==== THE RECORDS ====

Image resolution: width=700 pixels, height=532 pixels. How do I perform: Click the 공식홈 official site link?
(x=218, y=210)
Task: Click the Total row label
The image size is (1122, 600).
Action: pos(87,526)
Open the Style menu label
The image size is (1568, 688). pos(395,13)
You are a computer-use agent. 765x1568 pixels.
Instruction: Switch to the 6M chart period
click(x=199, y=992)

====
==== THE RECORDS ====

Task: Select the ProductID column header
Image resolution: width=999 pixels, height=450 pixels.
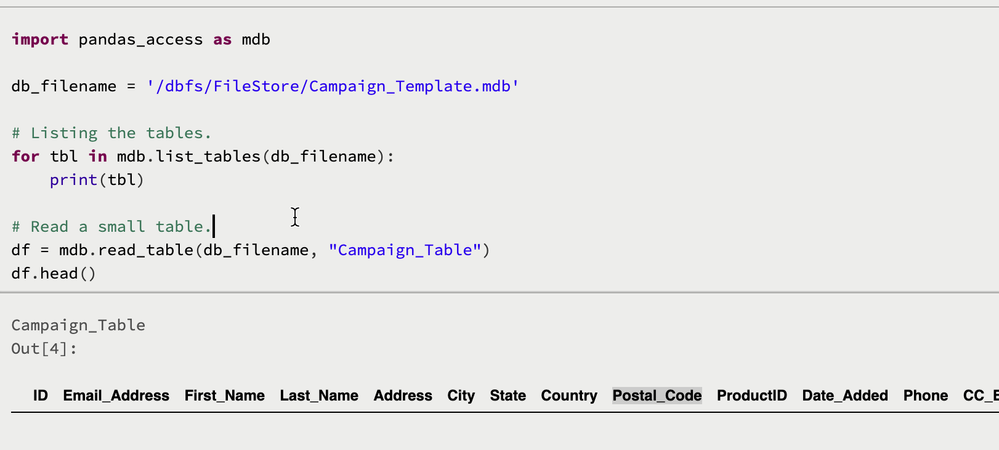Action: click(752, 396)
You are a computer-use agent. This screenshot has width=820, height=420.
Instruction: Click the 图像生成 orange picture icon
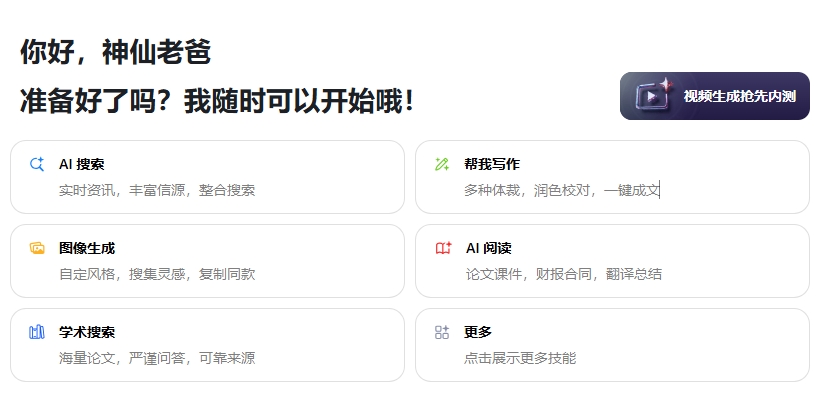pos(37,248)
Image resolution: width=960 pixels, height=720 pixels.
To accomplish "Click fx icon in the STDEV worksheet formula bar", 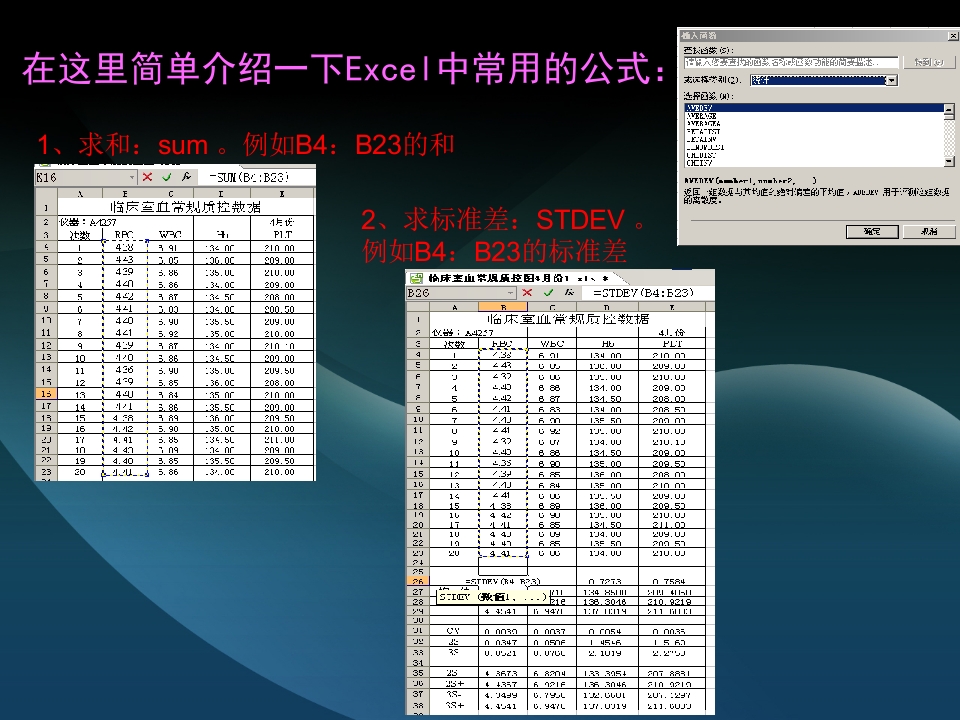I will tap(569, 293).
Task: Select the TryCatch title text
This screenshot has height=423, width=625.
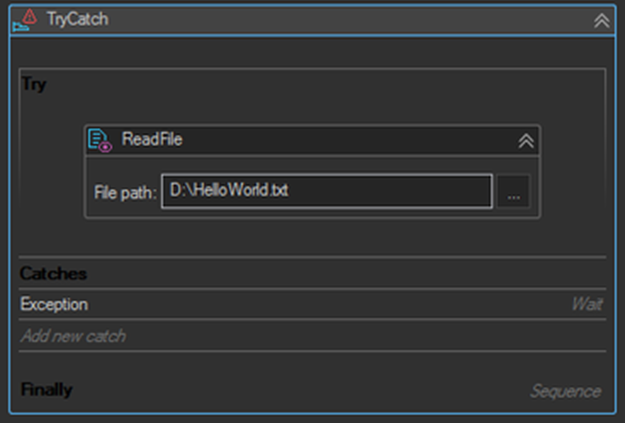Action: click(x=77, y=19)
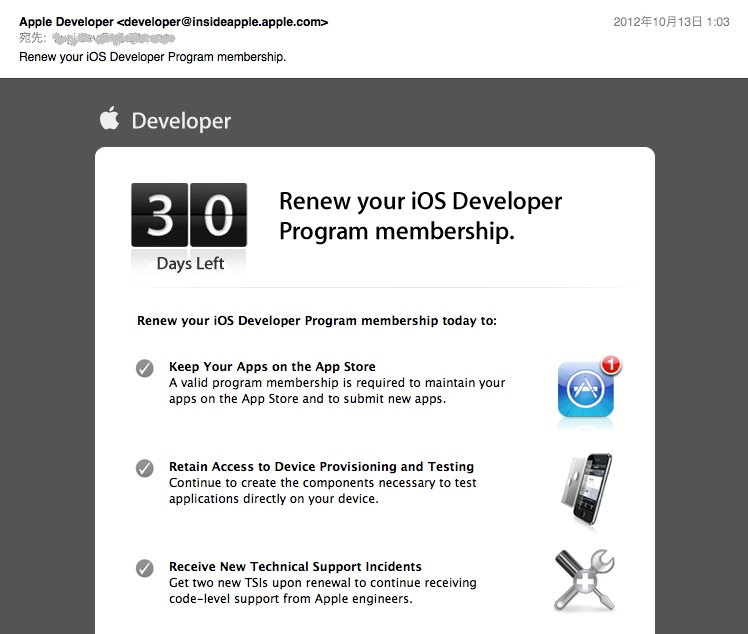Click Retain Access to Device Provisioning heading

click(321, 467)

====

PROBLEM DESCRIPTION: Filter the records above for the string "agent" and copy each matching line.

WRITTEN REPLY:
You are a computer-use agent. 765x1568 pixels.
You are a computer-use agent. This screenshot has width=820, height=420.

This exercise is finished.